Bupati Buleleng itu meminta masyarakat untuk tidak menyuling daun cengkeh itu, karena alasannya bila ketiadaan daun itu, pada areal tanaman cengkeh, memungkinkan berkembangnya jamur akar putih (JAP) yang membuat tanaman cengkeh yang sudah berbunga puluhan tahun bisa meranggas dan mati.
Sehingga, paling tidak, serangan jamur akar putih (JAP) masih menjadi momok mengerikan bagi petani cengkeh di Buleleng.
Sudah tercatat seluas 4.306 hektar lahan cengkeh yang tersebar di sembilan kecamatan di Buleleng, mengalami kerusakan ringan hingga berat akibat terserang JAP (bali.tribunnews.com/2019/06/17).
Dari data yang dihimpun di Dinas Pertanian Buleleng, jumlah lahan cengkeh yang ada di Bumi Panji Sakti (Buleleng) seluas 8.091 hektar. JAP pun dilaporkan telah merusak sebagian lahan tersebut hingga 53.22 persen.
![Dokpri](https://assets.kompasiana.com/items/album/2020/06/07/penulis-di-salah-satu-tempat-isolasi-minyak-cengkeh-5edd1a5f097f361e2c429272.jpg?t=o&v=555)

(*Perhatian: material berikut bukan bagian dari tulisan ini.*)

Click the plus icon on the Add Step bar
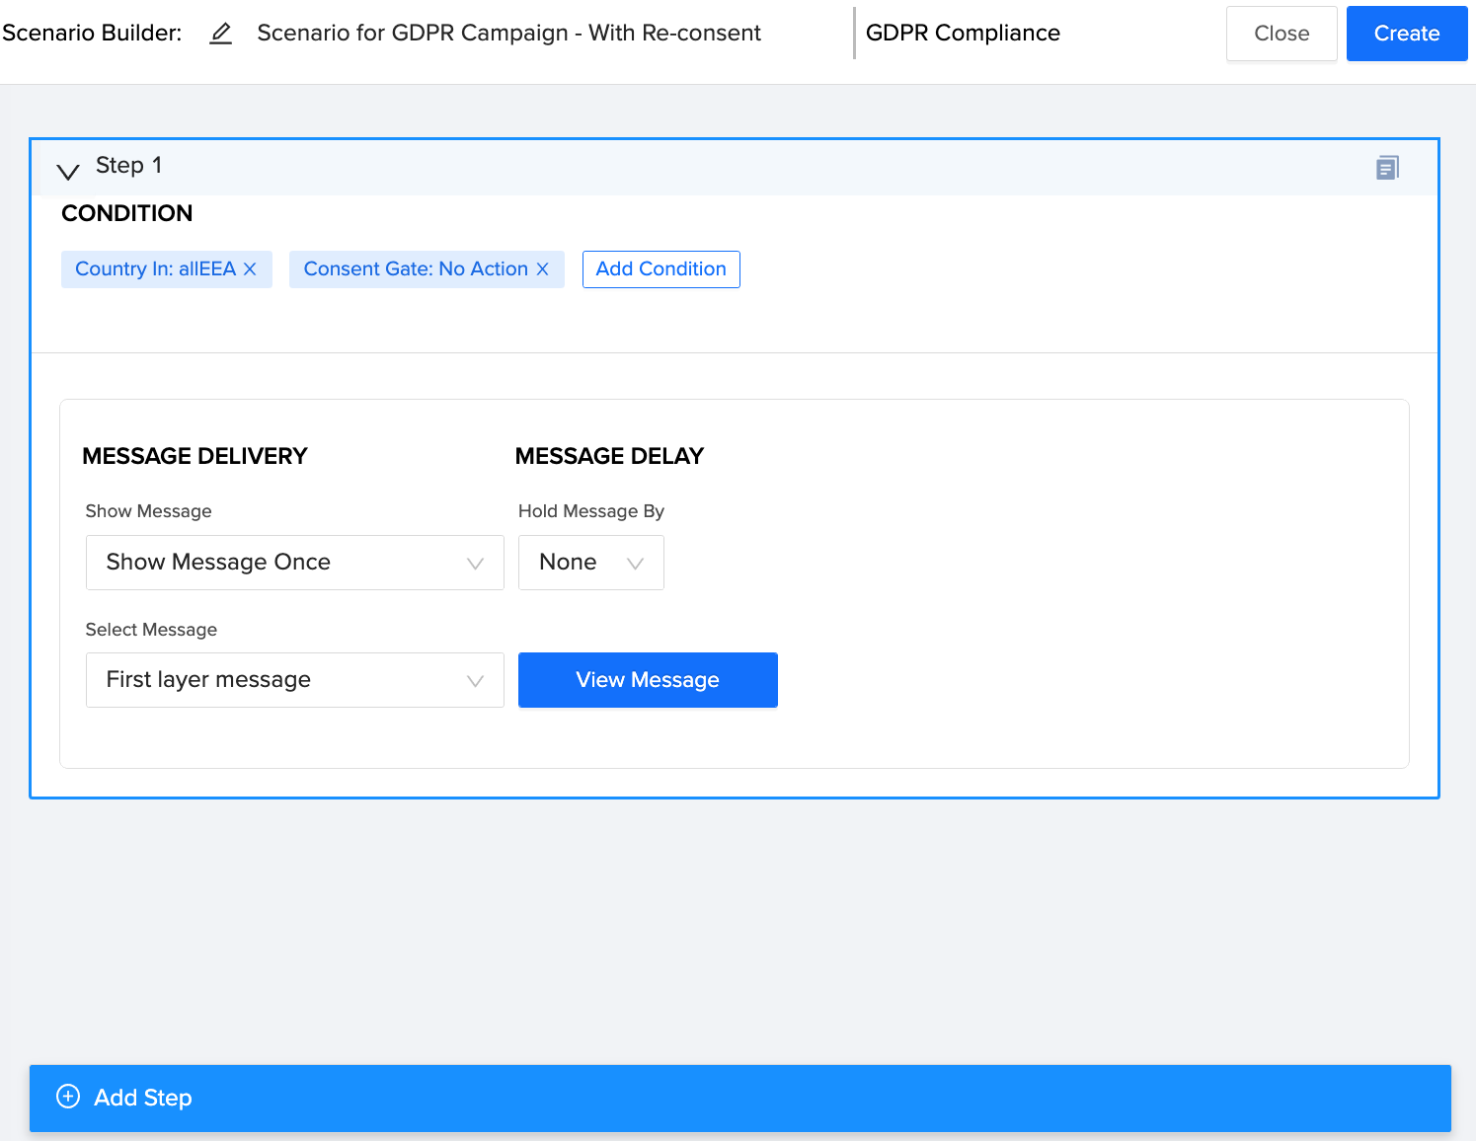 point(67,1097)
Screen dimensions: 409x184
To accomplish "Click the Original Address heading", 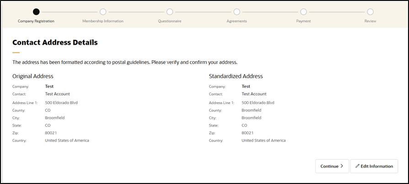I will pos(33,76).
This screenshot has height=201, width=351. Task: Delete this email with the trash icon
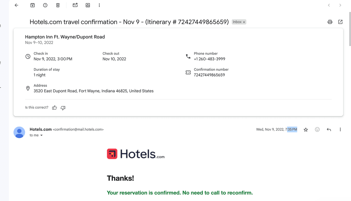pos(58,5)
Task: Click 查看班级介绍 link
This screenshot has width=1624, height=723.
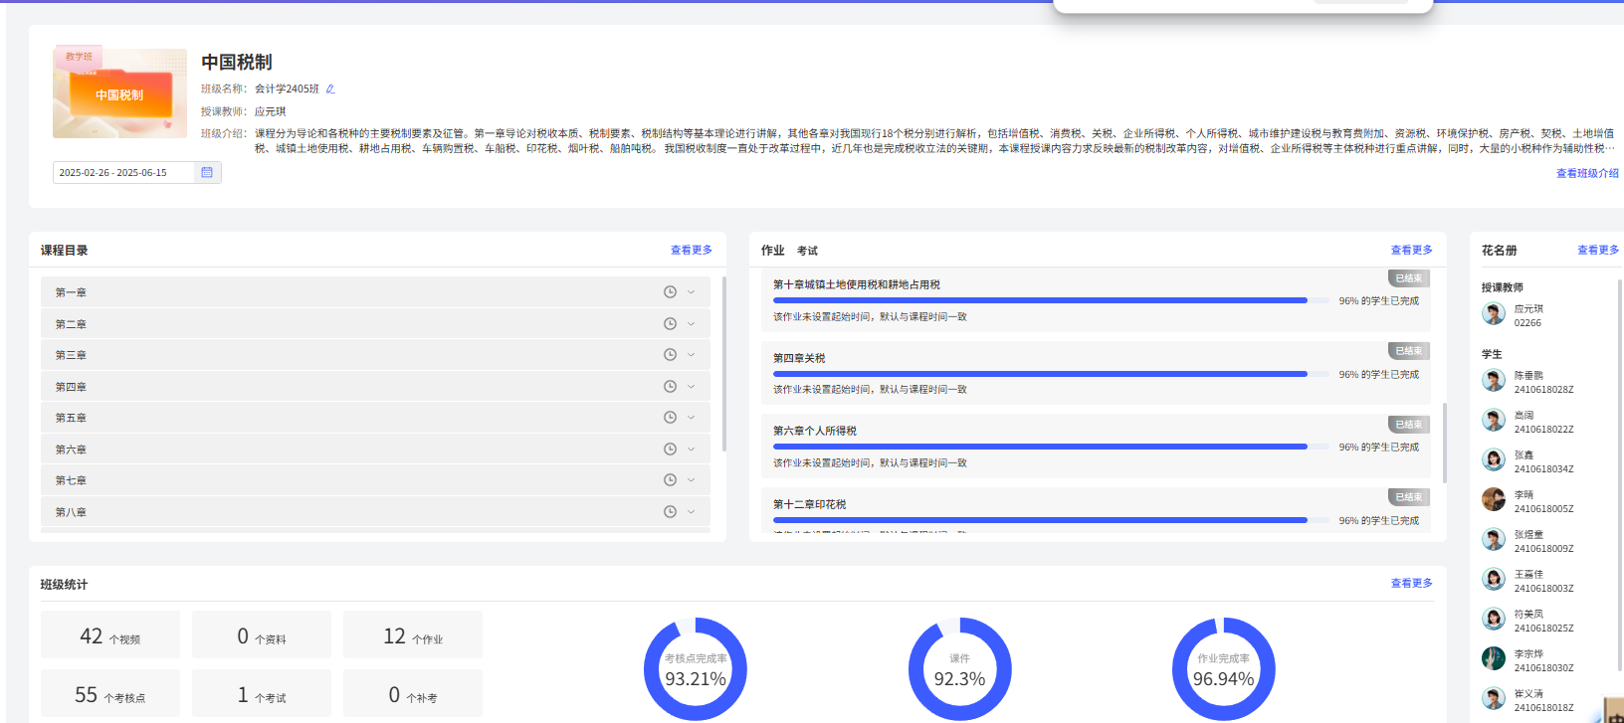Action: (1586, 173)
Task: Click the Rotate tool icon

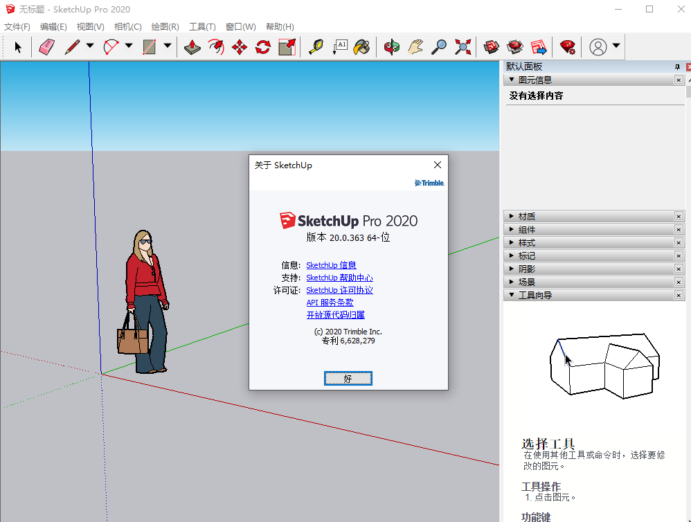Action: tap(263, 47)
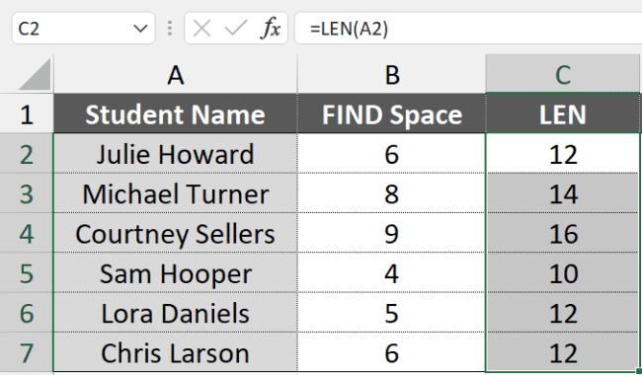Select row 5 header
Image resolution: width=642 pixels, height=375 pixels.
(x=27, y=272)
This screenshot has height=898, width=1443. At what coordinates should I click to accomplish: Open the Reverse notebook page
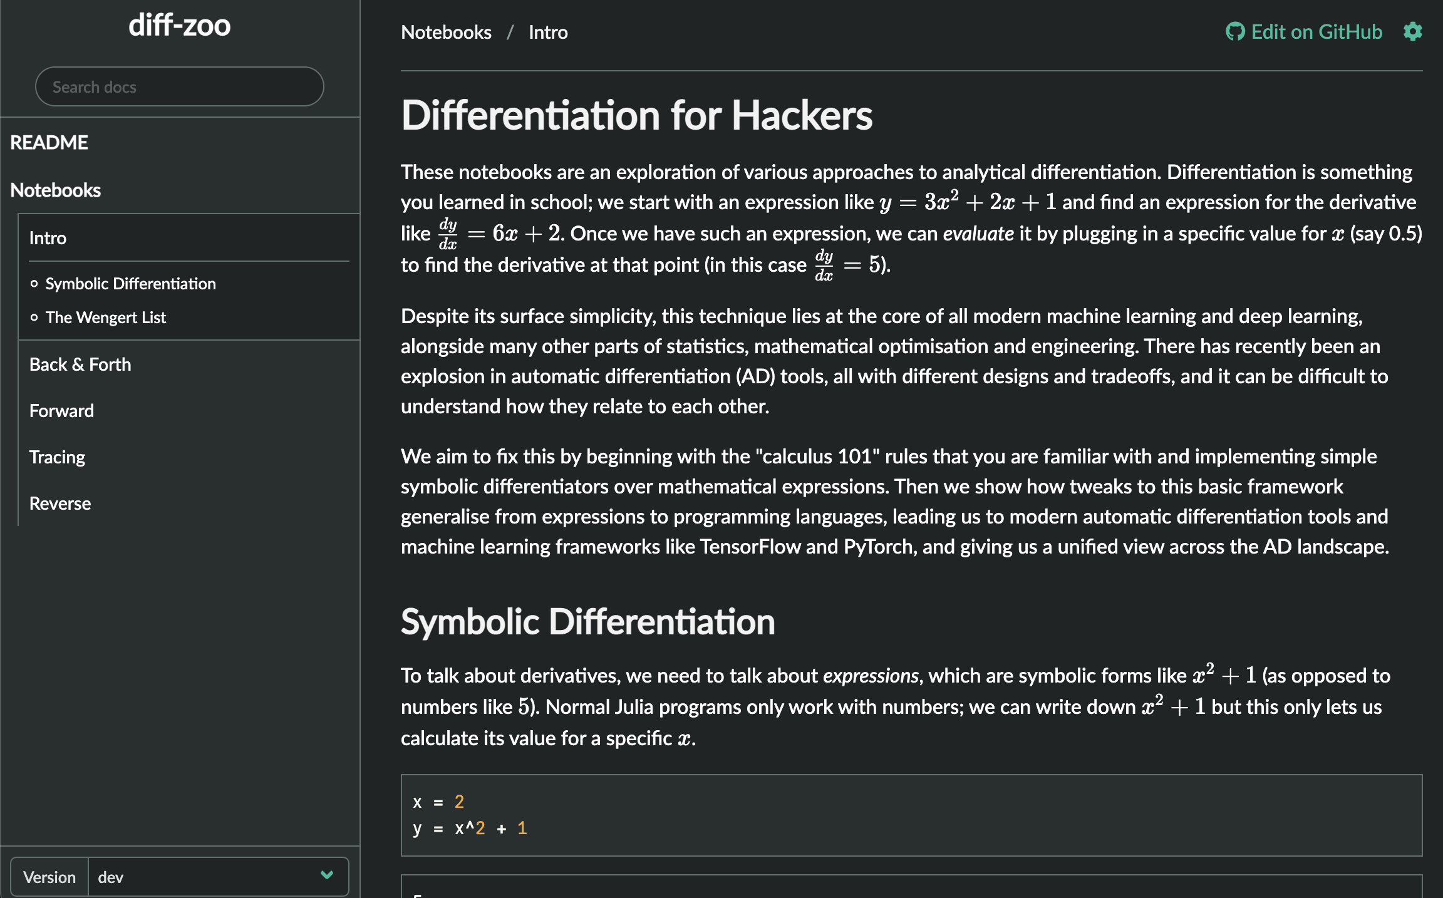pos(60,503)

Pertama(1), Aspek penggunaan sistem destilasi. Kelompok pengerajin/petani yang memproduksi minyak cengkeh masih menggunakan sistem destilasi yang konvensional, yaitu destilasi menggunakan uap air dan ekstraksi air (direbus)
Cara destilasi seperti ini sangat banyak membutuhkan air, sehingga limbahnya menimbulkan pencemaran sungai. Kondisi ini kerap menimbulkan keresahan masyarakat sekitarnya.